New demo for size-searches (scan posted below)
The coin pictured below is a badly misidentified Caracalla AE25 -- "Artemis and Apollo from Seleucia [!]" -- that I recently purchased on Xbax. Searching Isegrim with the search-string vt:caracalla rt:heads 2 rt:head man l gr1:24 gr2:26 (vt -- obverse type; rt -- reverse type; gr1 -- boundary-size #1; gr2 -- boundary-size #2) we get Hygieia and Asklepios from Eirenopolis, Cilicia, which the legend confirms is correct.
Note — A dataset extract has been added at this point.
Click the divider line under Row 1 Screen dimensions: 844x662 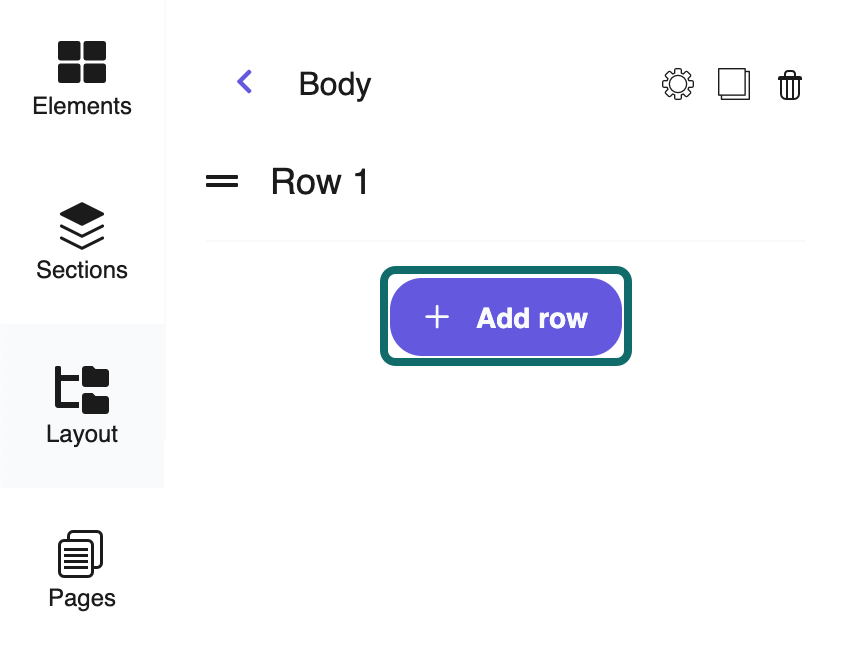(505, 241)
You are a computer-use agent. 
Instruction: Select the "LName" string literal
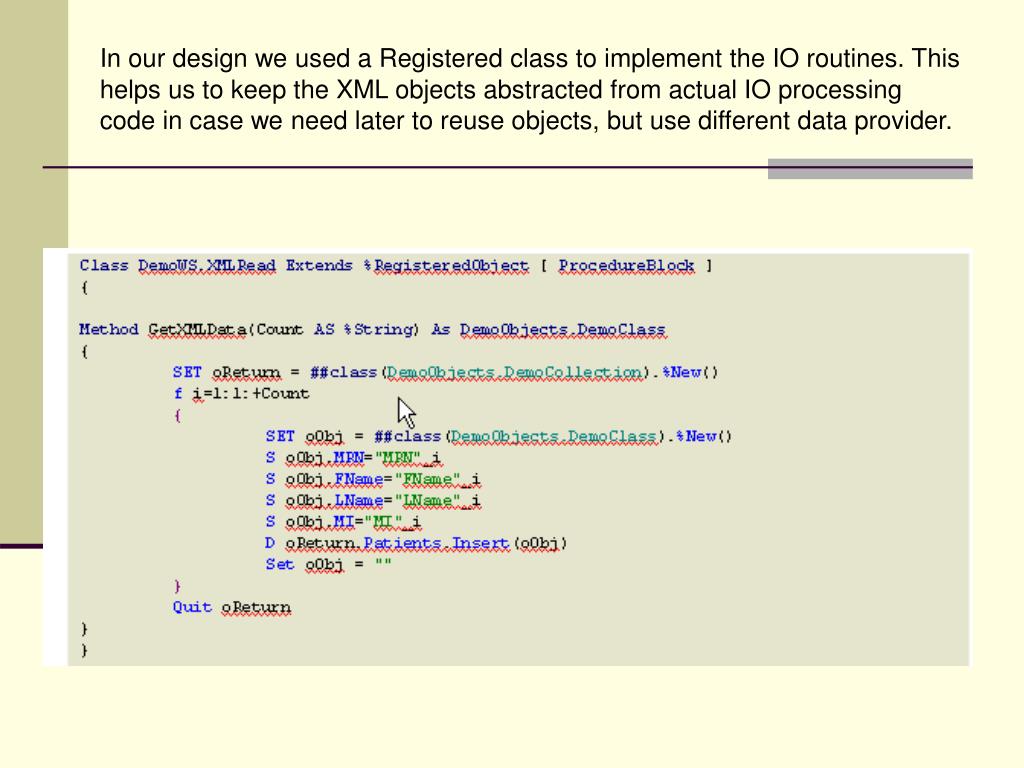(426, 500)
--- Isegrim includes virtually all Asia Minor listings from RPC I and from Lindgren III ("SLG LINDGREN III"), so its coverage extends down through 1992 and 1993, when those volumes were printed, and somewhat beyond (just two listings from SNG München (Munich) 20 [1995] and only intermittent listings from RPC II, printed 1999; I have noted one listing corrected in 2001, a single auction referenced from 2002 [AUKT GORNY 118 1720], and one study repeatedly cited from 2003 [ZIEGLER AMS 2003]); many hundreds of entries from SNG PFALZ 6 = PfPS 6, also published in 2001; you can test other SNG coverage by searching zit:.*SNG X.* where X stands for the rest of an SNG title, for which now see the SNG titles below in Reply #9). With the search-entry zit: or vgl: (for "Compare") and a catalogue-entry in form "RPC I 2417.*," for example, you can summon up virtually everything else that's included in a given printed entry from RPC I; Isegrim is thus also a digital RPC I for Asia Minor, and a digital version of whatever else Isegrim incorporates, though its uptake of RPC I seems especially thorough and painstaking. Isegrim includes some coins not others for marginal figures and mints, for example, "Rhoemetalces" or "Cyprus"; here you're definitely better off using alternative sources, not mainly relying on Isegrim.
--- Field-insignia (VF, RF) and countermarks (VG, RG) can be very useful in worn-coin ID's, but the Isegrim entries for all these descriptors have quirks of their own; a good way to explore them is to run open searches with each of the pertinent descriptors (VF, RF, VG, or RG:.*), and then see what you get. Letter-content appears with a prefix intended to sort letters, values, and dates ("LET AS," "VALUE I," "YEAR GXR" = 163); letter-content in VF or RF will also appear in VS or RS, but without the fresh prefix (thus RF: YEAR GXR but RS: P'LAYIOPOLEITWN ET GXR). Here is a more or less typical output for an obverse countermark arrangement; note that each of the terms constitutes a good input in its own right:
VG : ROUND / VALUE D / ROUND / HEAD MAN L / EMPEROR
"Round," "oval," and "angular" are often but not always used to distinguish the shape of a countermark-strike; in this case repetition of "round" means we actually two obverse countermarks on the same coin, with "head man l" and "emperor" both referring to the second round countermark's subject or content. These descriptions can vary even for the same countermark; thus these all seem to be the same countermark on coins from Lydia ad Sipylum, Magnesia:
VG : ROUND / HEAD WOMAN R / TYCHE
VG : ROUND / HEAD WOMAN R / TYCHE / WITH / TURRETED
VG : ROUND / HEAD R / WITH / RADIATE <TURRETED>
Numbers in parentheses found in some of these entries indicate which specimens out of several described display which field-insignia or which countermarks; these distinctions are not always clear and not always complete, but still often help fix a coin's provenance. Isegrim reports some but not all of the Howgego numbers for cited Greek Imperial countermarks; Howgego can thus complement Isegrim and vice versa, since Howgego does not report pre-Imperial coins which quite often share countermarks with later issues.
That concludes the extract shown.